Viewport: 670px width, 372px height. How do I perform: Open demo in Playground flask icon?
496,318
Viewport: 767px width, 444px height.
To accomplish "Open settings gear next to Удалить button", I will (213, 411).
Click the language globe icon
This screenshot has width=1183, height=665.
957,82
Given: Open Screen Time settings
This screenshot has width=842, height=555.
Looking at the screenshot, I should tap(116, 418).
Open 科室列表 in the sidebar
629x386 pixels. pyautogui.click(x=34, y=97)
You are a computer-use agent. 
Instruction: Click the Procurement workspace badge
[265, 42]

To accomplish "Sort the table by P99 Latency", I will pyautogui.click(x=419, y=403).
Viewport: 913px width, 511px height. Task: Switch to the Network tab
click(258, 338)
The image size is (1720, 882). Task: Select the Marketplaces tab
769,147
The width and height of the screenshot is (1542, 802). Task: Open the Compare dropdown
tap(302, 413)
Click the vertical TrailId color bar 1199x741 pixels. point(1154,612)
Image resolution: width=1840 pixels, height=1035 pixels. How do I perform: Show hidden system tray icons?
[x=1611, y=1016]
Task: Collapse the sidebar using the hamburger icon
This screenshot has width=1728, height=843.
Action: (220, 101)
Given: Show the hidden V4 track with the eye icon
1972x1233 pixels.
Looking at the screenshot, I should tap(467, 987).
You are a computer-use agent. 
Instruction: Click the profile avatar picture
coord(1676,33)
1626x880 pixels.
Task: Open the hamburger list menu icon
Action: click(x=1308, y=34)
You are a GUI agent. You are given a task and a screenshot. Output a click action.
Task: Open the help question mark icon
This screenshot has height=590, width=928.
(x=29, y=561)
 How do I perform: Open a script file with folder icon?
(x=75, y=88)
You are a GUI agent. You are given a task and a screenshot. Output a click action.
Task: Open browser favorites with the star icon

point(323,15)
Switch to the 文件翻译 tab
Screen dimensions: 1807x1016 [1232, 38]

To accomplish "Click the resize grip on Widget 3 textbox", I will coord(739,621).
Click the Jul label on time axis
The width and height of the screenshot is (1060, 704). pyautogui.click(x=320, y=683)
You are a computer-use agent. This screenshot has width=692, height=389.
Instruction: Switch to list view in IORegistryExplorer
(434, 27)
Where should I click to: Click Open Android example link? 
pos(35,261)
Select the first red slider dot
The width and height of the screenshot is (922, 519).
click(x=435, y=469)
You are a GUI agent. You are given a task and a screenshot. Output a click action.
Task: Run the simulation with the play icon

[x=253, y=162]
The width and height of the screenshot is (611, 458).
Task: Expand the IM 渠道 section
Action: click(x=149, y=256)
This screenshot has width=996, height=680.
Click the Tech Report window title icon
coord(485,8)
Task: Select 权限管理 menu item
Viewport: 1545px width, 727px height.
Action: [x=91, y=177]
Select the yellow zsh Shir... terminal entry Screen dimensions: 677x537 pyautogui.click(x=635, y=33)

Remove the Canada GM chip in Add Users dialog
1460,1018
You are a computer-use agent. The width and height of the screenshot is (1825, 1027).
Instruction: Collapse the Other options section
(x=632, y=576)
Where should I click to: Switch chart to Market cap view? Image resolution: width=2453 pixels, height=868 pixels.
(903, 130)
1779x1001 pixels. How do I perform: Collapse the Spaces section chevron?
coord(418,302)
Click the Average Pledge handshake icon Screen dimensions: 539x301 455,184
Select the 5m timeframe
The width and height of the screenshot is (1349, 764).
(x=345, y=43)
**********
◆ Exercise ◆
Give the count of lines in the listing that contain the word "computer". No explanation is wanted.

◆ Final answer ◆
4